Start of Block

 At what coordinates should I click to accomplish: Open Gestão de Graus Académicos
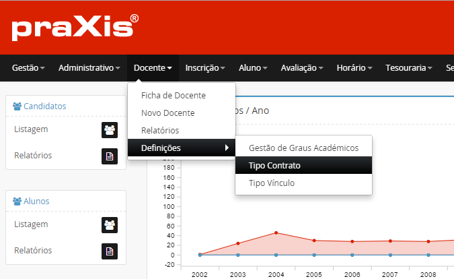[303, 148]
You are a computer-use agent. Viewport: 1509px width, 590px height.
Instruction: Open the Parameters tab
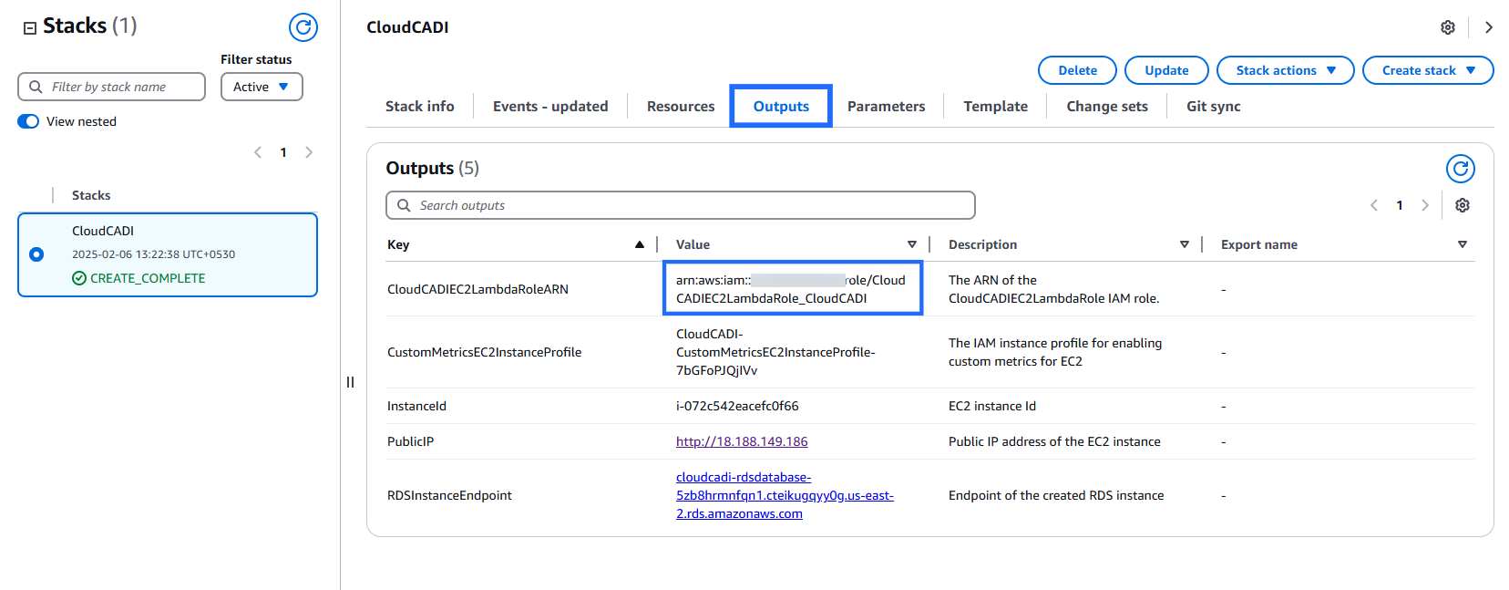pyautogui.click(x=886, y=107)
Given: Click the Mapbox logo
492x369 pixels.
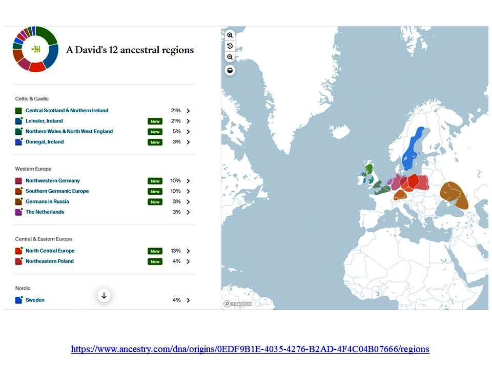Looking at the screenshot, I should tap(238, 304).
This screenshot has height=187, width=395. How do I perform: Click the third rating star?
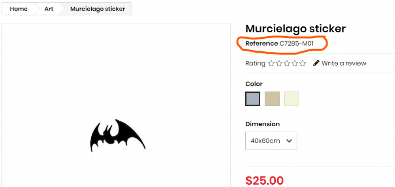click(x=287, y=63)

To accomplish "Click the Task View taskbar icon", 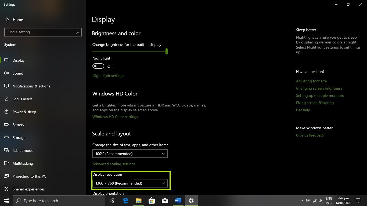I will (x=112, y=201).
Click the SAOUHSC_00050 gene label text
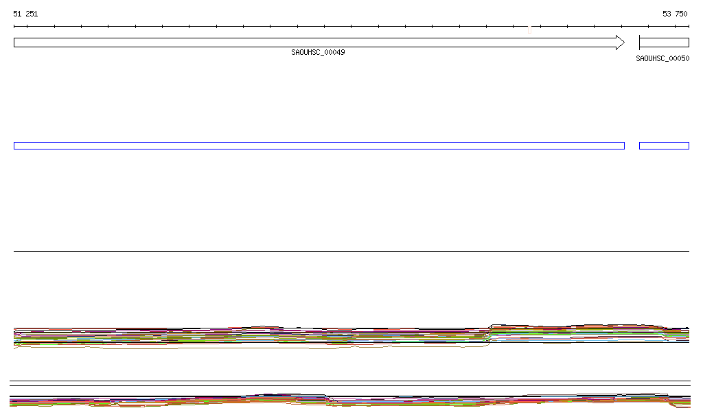The width and height of the screenshot is (703, 419). tap(662, 59)
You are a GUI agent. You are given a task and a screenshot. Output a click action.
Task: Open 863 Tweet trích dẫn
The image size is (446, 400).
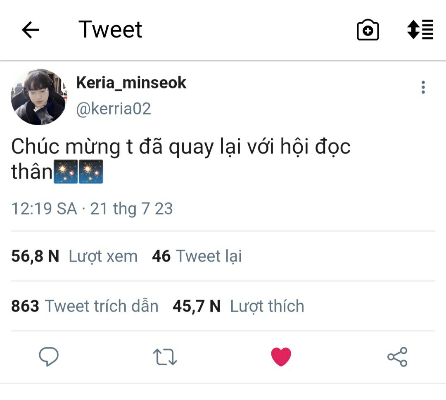pos(85,306)
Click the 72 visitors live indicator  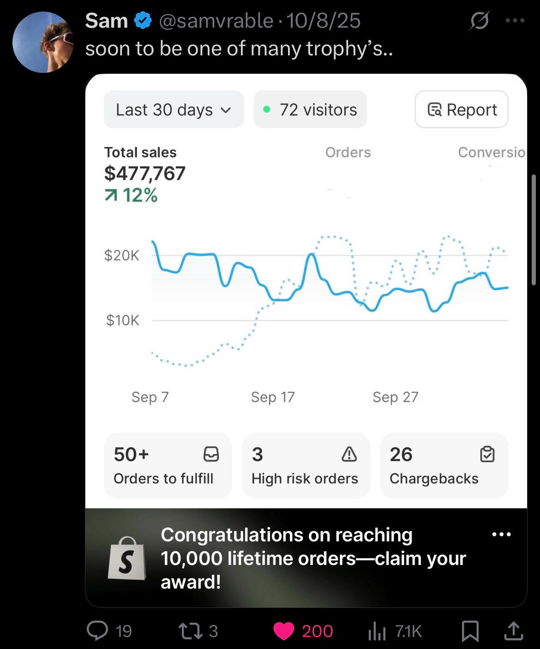[310, 110]
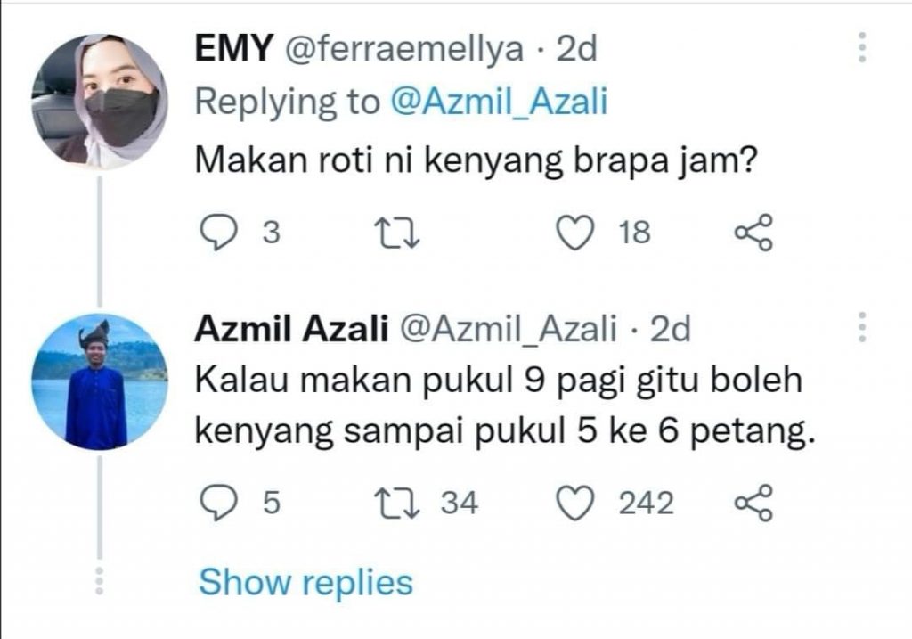Like EMY's tweet with the heart
Screen dimensions: 912x639
coord(574,233)
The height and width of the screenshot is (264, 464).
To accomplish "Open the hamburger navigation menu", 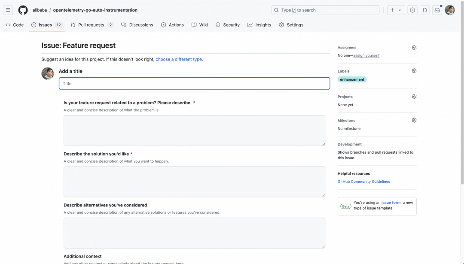I will (8, 10).
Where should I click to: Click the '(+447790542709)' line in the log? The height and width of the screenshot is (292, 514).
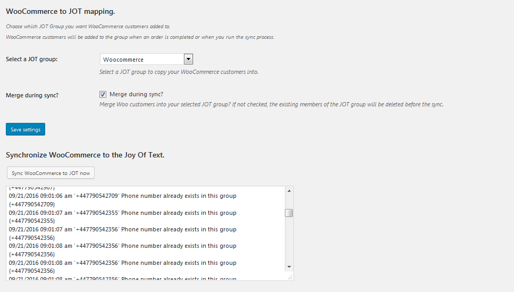[x=32, y=204]
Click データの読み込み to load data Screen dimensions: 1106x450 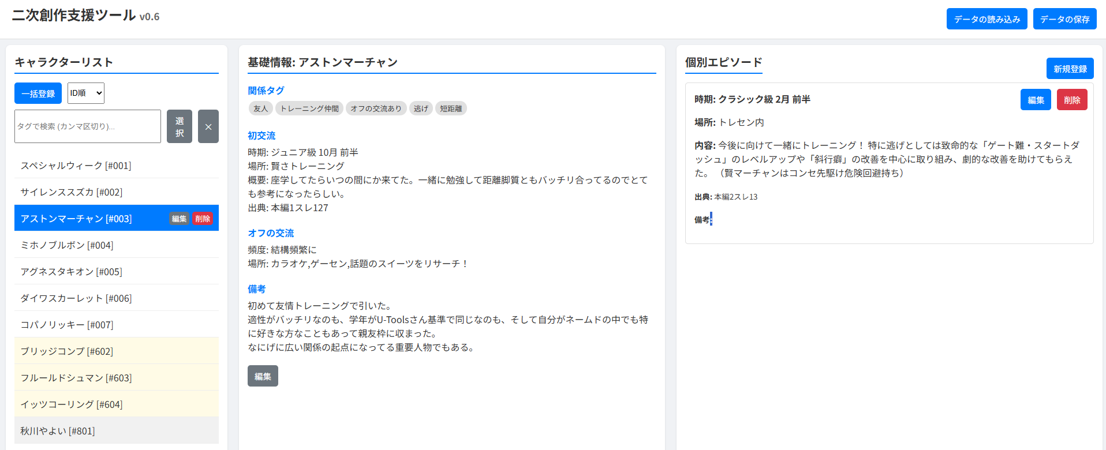(x=987, y=19)
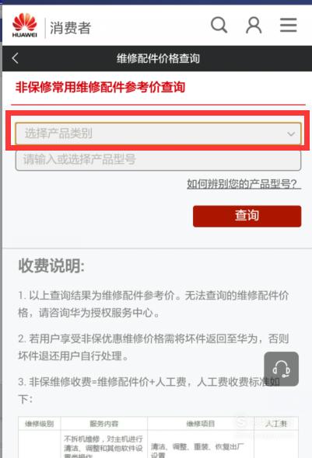Open the user account icon

[x=254, y=25]
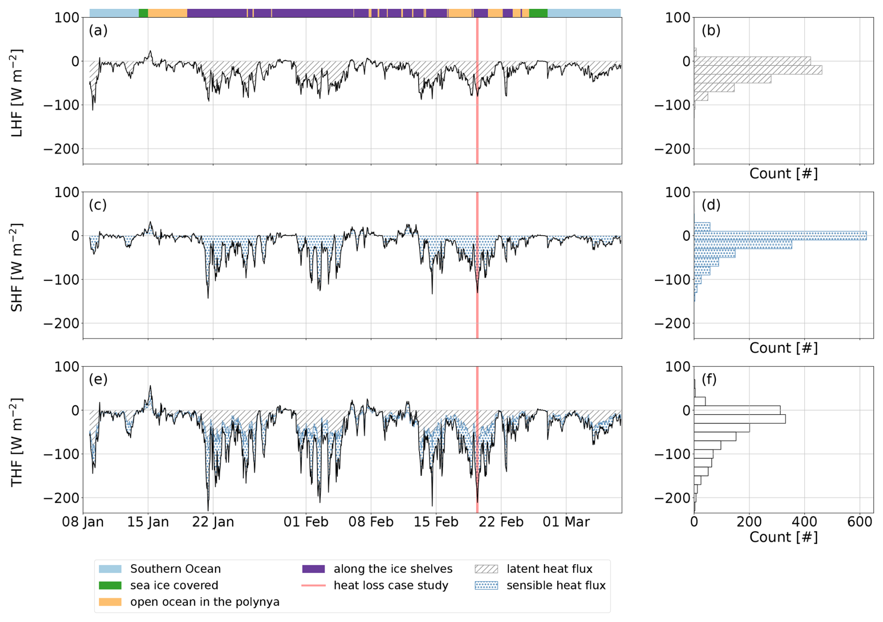
Task: Click the panel (c) label
Action: pyautogui.click(x=98, y=205)
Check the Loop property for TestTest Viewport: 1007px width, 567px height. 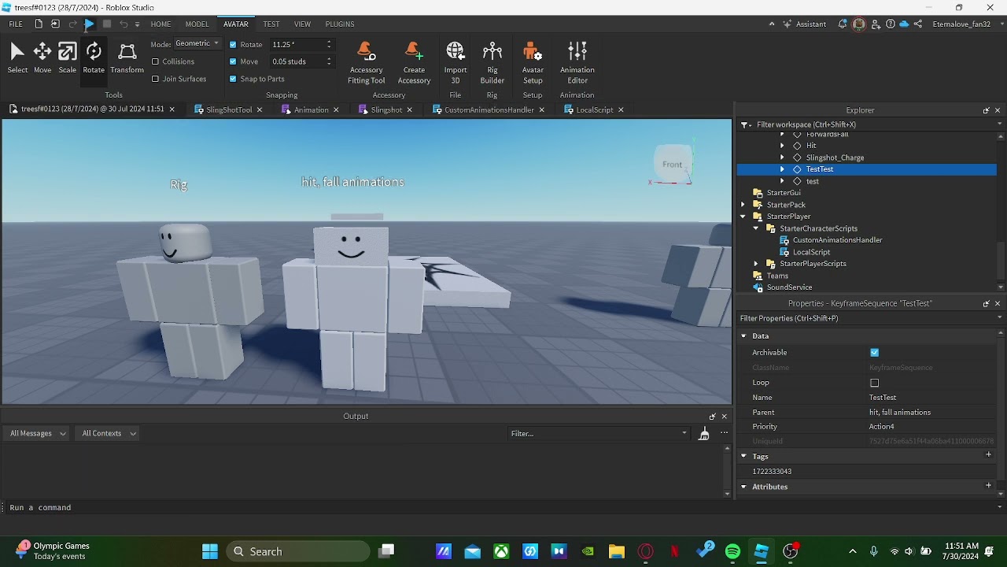point(875,384)
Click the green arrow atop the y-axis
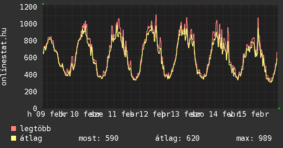 (x=43, y=4)
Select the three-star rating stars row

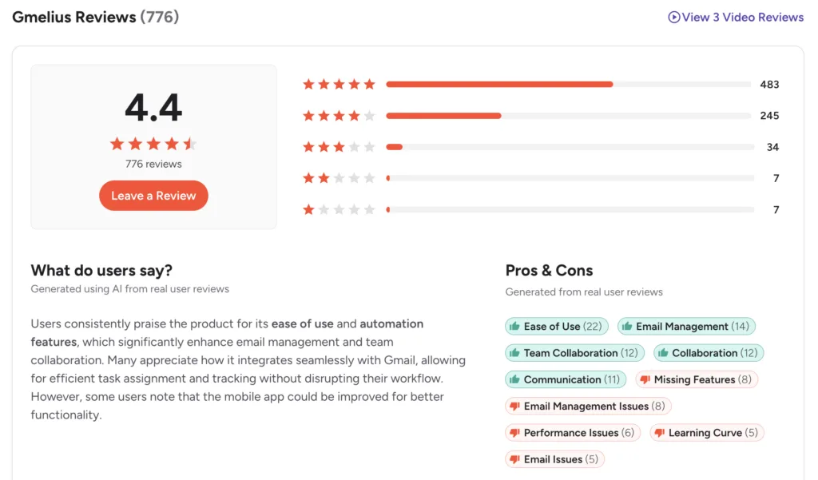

End of Block

About this task ▸ From the entries above, extract each line containing "agent".

Response below ▸
You are a computer-use agent. Viewport: 1509px width, 590px height.
You are a GUI agent. You are given a task and a screenshot. Output a click action.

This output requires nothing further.